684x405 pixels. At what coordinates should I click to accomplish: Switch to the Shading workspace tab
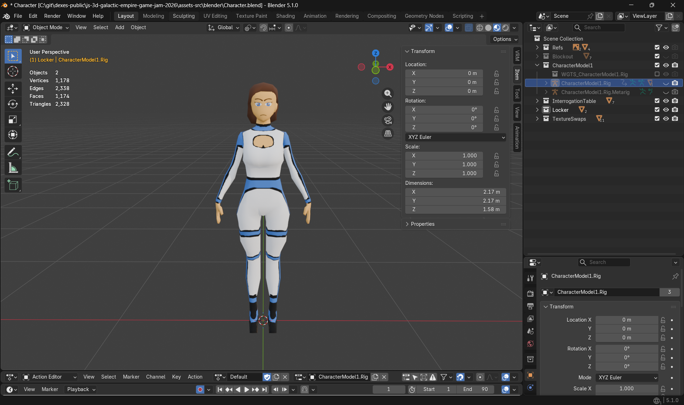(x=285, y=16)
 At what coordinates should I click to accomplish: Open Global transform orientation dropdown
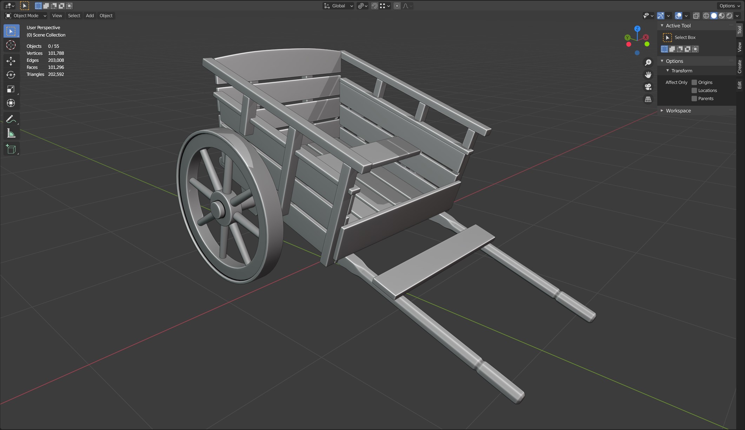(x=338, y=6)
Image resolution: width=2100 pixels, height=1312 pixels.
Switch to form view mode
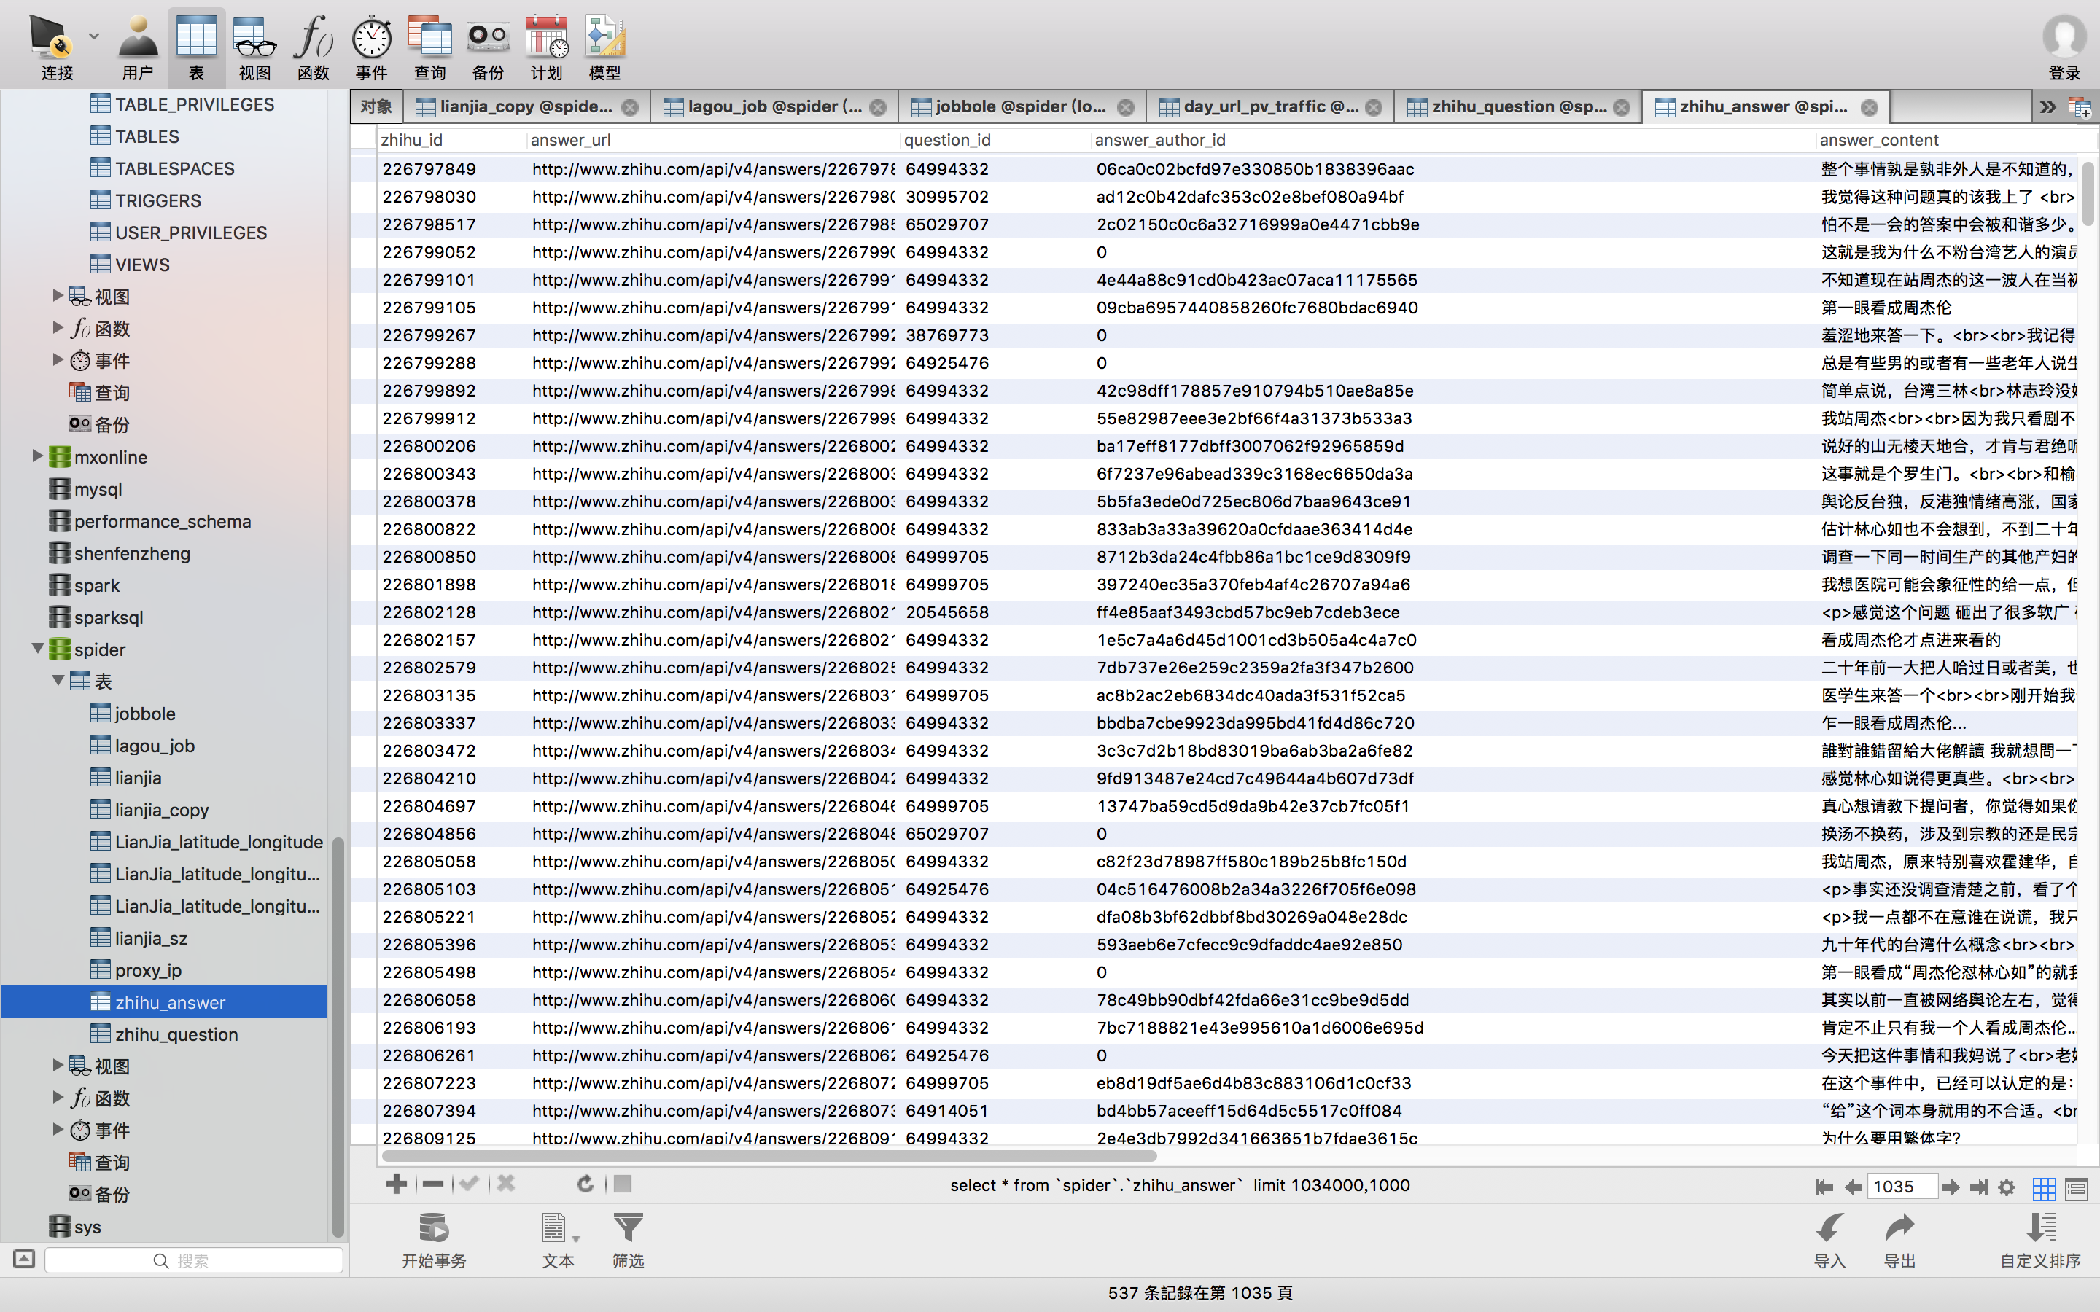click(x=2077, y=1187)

---

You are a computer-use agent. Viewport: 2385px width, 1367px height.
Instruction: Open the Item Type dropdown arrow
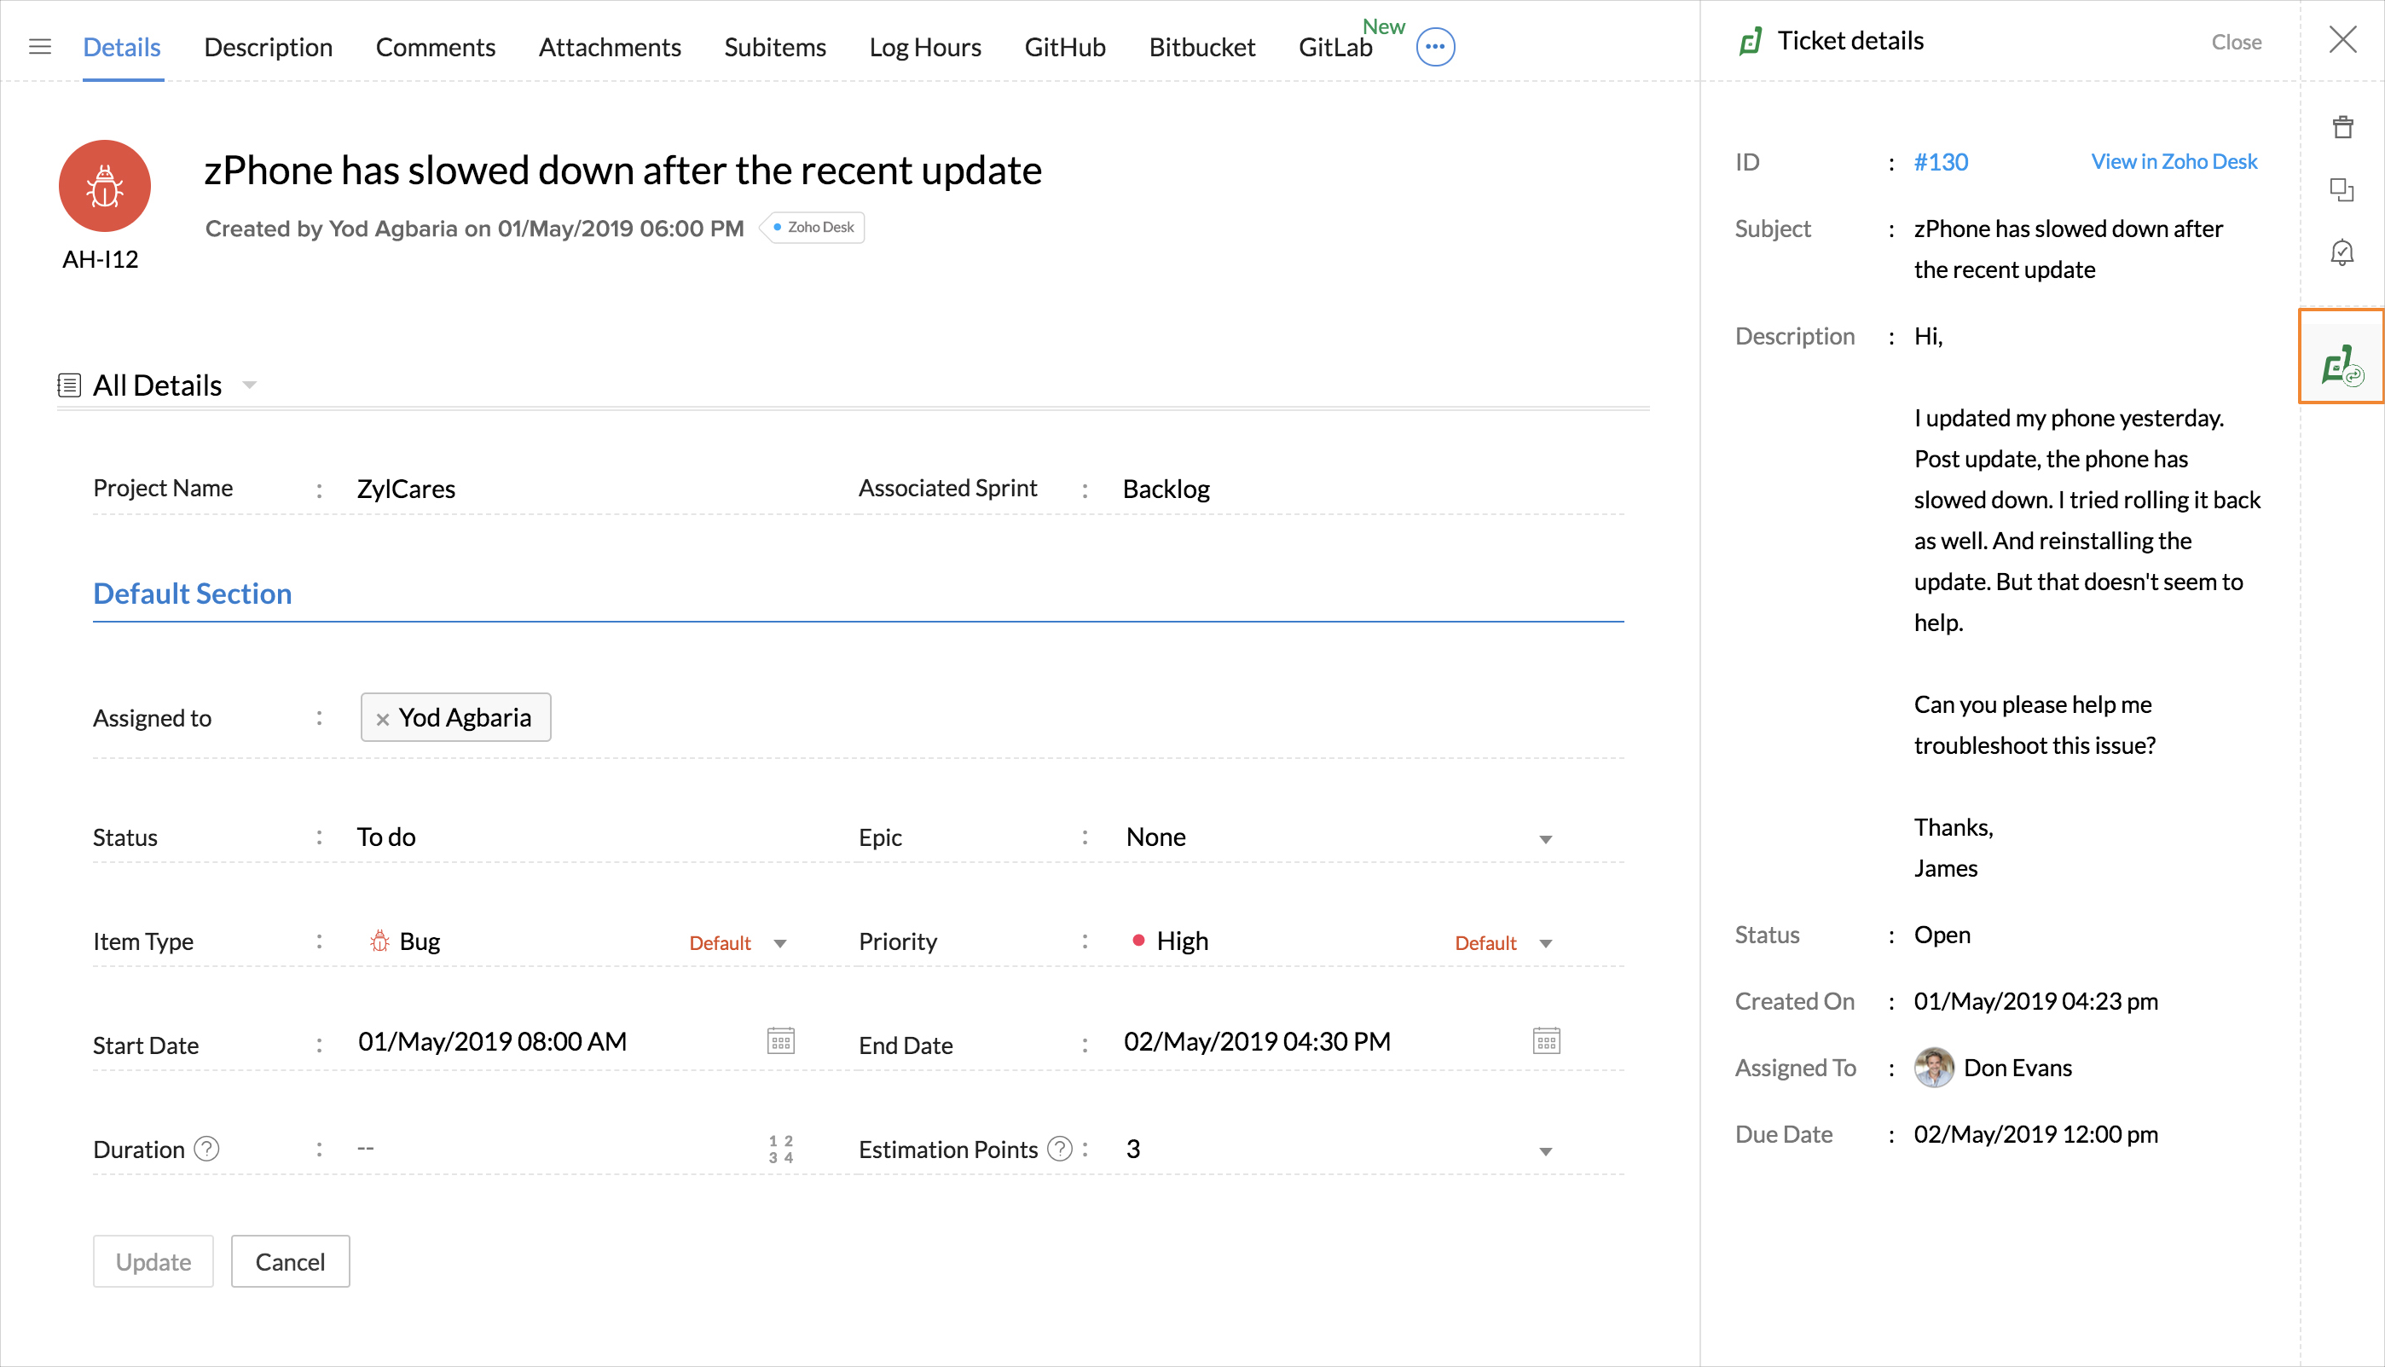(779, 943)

INSTRUCTIONS TO FOLLOW: From the material above, please return each line containing "width".

WRITTEN SOLUTION:
Image resolution: width=2100 pixels, height=1312 pixels.
You are a computer-use agent. Viewport: 2385px width, 1367px height.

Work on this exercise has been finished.